BBC Radio 4, 15 June 2010
The play tells the story of the German nuclear scientists who were brought
to Britain in July 1945 and kept at Farm Hall near Cambridge which had hidden microphones throughout the building. They were
then bugged as the Atom bomb was dropped at Hiroshima. The British were keen to discover how far the German “uranium
club” had got with making nuclear weapons. They were also playing a waiting game and wanted to use the men in the reconstruction
of a defeated Germany.
The listeners were German and Austrian refugees, some scientists who fled Hitler, others part
of the Combined Services Detailed Interrogation Centre. The action combined historical transcripts and primary research
with fiction to tell a story about the power of science.

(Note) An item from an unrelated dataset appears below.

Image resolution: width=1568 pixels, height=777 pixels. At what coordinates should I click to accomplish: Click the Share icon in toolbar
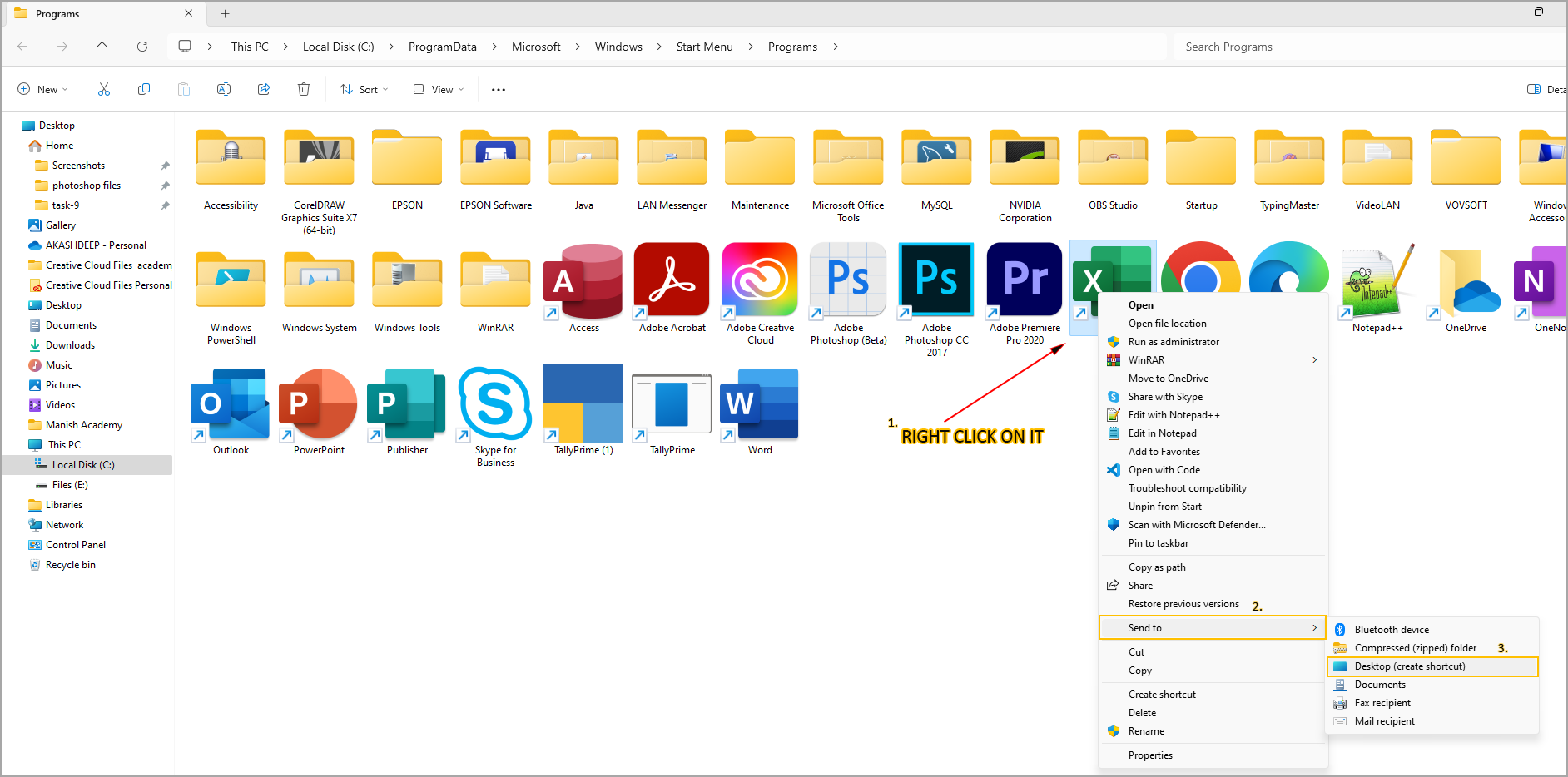pyautogui.click(x=264, y=89)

Told in mock-confessional form by Rittner (Nick Dunning), the play
looked at the consequences of science, particularly when it concerns the production of the atomic bomb. The tone was
conversational, almost playful: many of the scientists knew they were being bugged, and were treating the entire occasion
as something like a Great Game, likened to a Grimm's fairy tale (Rittner's favourite author) in which one group
of people did the best to disinform another. It was only in 1957, when a group of German physicists signed the Gottingen Declaration,
vowing not to use the atomic bomb in any circumstances, that they actually became proud of their activities. The director
of this morose play was Eoin O'Callaghan.